_Actions to take:_
a - In the passage on central bank digital currencies, what share of payments in Japan are currently cashless?
b - Copy the stretch of the passage on central bank digital currencies from "Compared to Japan, Korea" through "digital fiat currency.", word for word.

_Extract:_
§

Bakong has two main functions. The first is to boost financial inclusion through cashless payments in the riel. Cambodia has a large unbanked population, estimated by The World Bank to be 78% of Cambodians aged 15 and up. Bakong will also support Phnom Penh's effort to reduce dependency on the U.S. dollar.
Among major Asian economies, Japan has shown the most initiative to develop a CBDC after China. Tokyo knows that it needs a CBDC to stay competitive with China. A digital yen will also help Japan better digitize its financial system. Currently, just 27% of payments in Japan are cashless.
Japan will start testing CBDC functions such as issuance, distribution and currency design this year. Both the government and private sector will be involved. A group of 30 companies that includes Japan's three largest banks plans to experiment with a digital currency using a common settlement platform.
However, Japan's CBDC launch is still several years away. Japanese policymakers believe that they must first have measures in place to prevent large outflows from private bank deposits.
Compared to Japan, Korea is less eager to develop a CBDC. The Bank of Korea (BOK) does intend this year to study the merits of a digital won, but will not commit to creating a digital fiat currency.
Meanwhile, the U.S. will definitely develop a CBDC, mindful of the need to stay competitive with China. However, the U.S.'s democratic system of governance requires open policy discussions about a digital dollar. The United States Federal Reserve cannot unilaterally announce it will launch a CBDC as the PBoC did. Thus, the process will be slower than in China. That holds true for most democratic nations.
In October 2020, then Deputy Treasury Secretary Justin Muzinich told the Atlantic Council, “It’s something we’re studying … [T]his is really a decision which sits as much with the Fed as it does with Treasury,” he said.
By moving carefully on its CBDC, the U.S. can learn from the experiences of others. “Since we are the world’s reserve currency, we actually think we need to get this right and we don’t feel an urge or a need to be first," Fed Chair Jerome Powell told Yahoo Finance in January.
Powell raises a salient point. The U.S. remains the premier global reserve currency. Central banks hold 60% of their reserves in dollars and just 2% in renminbi. Morgan Stanley reckons that will rise to 5-10% by 2030, surpassing the levels of the Japanese yen and British pound.
Don't bet on it. China may be allowing more foreign investment in its financial sector, but that is the extent of liberalization efforts. Beijing's reluctance to let its currency float and relax capital controls has prevented global use of the renminbi from meeting the lofty expectations of a decade ago. In the early 2010s, some observers boldly predicted that China's capital account would be fully convertible by 2020.
China's closed financial system will not slow down DCEP's deployment in the domestic market, which is currently the Chinese government's priority. Internationally, the situation is different. Perhaps countries hit by U.S. sanctions (Russia, Iran, Venezuela, North Korea) will be eager to transact on China's closed digital payment rails. But that hardly will strengthen China's role in the broader global financial system.
At the same time, the world does not trust China's financial system and regulatory regime as it does America's. The ruling Communist Party too often sees transparency as a liability, while for the U.S. it is strength. It may take the U.S. a while to launch a CBDC, but when that day comes the digital dollar will enjoy a much higher level of trust than DCEP. Indeed, many countries already worry that the Chinese authorities will monitor every DCEP transaction. What works in China does not necessarily work in the rest of the world.

§

_Extracted data:_

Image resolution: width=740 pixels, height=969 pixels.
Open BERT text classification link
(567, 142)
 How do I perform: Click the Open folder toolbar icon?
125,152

§

_Answers to the exercise:_
a - 27%

b -
Compared to Japan, Korea is less eager to develop a CBDC. The Bank of Korea (BOK) does intend this year to study the merits of a digital won, but will not commit to creating a digital fiat currency.